■ Your goal: Could you set down exactly the lines of the data below, starting at the one that holds "Team (44, 916)" and ending at the one that holds "[play Diane’s Infertility", both included, and only those?

■ Exercise material:
━━━━━━
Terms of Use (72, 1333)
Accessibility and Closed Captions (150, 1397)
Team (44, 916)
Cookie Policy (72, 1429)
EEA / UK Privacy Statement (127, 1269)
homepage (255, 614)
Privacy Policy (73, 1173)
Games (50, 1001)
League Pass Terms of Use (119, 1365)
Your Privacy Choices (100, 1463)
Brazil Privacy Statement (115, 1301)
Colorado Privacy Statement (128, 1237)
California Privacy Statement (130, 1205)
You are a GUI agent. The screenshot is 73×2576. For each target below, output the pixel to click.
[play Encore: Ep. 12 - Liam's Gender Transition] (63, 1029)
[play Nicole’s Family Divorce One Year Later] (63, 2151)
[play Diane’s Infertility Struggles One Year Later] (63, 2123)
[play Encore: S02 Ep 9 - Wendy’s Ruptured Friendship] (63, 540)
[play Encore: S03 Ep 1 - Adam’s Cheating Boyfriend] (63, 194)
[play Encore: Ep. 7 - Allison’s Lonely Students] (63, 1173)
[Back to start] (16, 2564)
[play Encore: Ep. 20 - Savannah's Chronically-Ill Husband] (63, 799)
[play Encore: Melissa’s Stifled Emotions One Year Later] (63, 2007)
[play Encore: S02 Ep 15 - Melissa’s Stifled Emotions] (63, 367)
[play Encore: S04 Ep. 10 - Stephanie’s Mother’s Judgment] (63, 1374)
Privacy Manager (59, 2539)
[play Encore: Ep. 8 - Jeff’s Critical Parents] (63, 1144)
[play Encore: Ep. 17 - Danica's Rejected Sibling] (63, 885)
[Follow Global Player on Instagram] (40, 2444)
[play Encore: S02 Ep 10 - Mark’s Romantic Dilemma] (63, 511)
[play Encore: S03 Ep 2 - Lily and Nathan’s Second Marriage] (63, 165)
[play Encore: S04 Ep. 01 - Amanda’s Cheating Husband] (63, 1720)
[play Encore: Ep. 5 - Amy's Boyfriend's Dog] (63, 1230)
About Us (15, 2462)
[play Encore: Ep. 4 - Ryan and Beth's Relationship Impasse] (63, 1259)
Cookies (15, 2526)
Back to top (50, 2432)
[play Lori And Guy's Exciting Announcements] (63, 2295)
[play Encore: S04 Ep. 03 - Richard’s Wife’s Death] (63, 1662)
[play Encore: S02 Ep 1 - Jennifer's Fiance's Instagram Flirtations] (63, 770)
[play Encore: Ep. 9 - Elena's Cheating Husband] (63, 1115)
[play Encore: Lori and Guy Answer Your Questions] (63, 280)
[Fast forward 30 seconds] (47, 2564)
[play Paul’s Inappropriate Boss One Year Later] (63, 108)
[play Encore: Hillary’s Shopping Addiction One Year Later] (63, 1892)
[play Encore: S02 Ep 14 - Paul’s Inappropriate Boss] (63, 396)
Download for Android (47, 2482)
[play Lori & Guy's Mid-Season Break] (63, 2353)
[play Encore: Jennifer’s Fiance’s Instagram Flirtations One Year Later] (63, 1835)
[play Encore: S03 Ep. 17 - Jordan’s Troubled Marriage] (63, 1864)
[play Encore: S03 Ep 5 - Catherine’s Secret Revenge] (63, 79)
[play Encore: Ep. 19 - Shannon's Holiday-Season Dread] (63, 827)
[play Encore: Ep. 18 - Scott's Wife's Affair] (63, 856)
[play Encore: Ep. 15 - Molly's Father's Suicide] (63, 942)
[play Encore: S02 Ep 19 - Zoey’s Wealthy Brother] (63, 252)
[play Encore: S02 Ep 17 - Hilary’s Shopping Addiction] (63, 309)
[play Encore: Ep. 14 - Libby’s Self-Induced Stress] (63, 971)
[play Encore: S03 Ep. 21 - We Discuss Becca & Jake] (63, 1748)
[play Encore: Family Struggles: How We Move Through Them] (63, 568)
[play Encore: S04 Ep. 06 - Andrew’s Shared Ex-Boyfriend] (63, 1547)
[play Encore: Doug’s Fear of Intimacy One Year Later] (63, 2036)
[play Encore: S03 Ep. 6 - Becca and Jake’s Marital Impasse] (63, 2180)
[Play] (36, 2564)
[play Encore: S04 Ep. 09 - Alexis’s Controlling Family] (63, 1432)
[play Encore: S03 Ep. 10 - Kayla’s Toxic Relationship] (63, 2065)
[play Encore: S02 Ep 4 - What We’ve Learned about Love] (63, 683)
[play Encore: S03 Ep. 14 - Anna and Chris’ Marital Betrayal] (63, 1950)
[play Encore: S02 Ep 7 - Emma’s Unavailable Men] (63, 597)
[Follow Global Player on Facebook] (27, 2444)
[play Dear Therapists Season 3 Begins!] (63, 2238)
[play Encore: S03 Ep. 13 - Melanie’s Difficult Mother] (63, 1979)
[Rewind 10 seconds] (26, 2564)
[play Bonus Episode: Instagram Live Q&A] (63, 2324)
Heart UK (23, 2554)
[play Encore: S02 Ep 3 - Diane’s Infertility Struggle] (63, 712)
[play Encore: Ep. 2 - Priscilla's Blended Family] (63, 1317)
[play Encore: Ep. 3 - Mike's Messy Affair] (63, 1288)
━━━━━━
■ Exercise response:
Team (44, 916)
Cookie Policy (72, 1429)
EEA / UK Privacy Statement (127, 1269)
homepage (255, 614)
Privacy Policy (73, 1173)
Games (50, 1001)
League Pass Terms of Use (119, 1365)
Your Privacy Choices (100, 1463)
Brazil Privacy Statement (115, 1301)
Colorado Privacy Statement (128, 1237)
California Privacy Statement (130, 1205)
You are a GUI agent. The screenshot is 73×2576. For each target below, output the pixel to click.
[play Encore: Ep. 12 - Liam's Gender Transition] (63, 1029)
[play Nicole’s Family Divorce One Year Later] (63, 2151)
[play Diane’s Infertility Struggles One Year Later] (63, 2123)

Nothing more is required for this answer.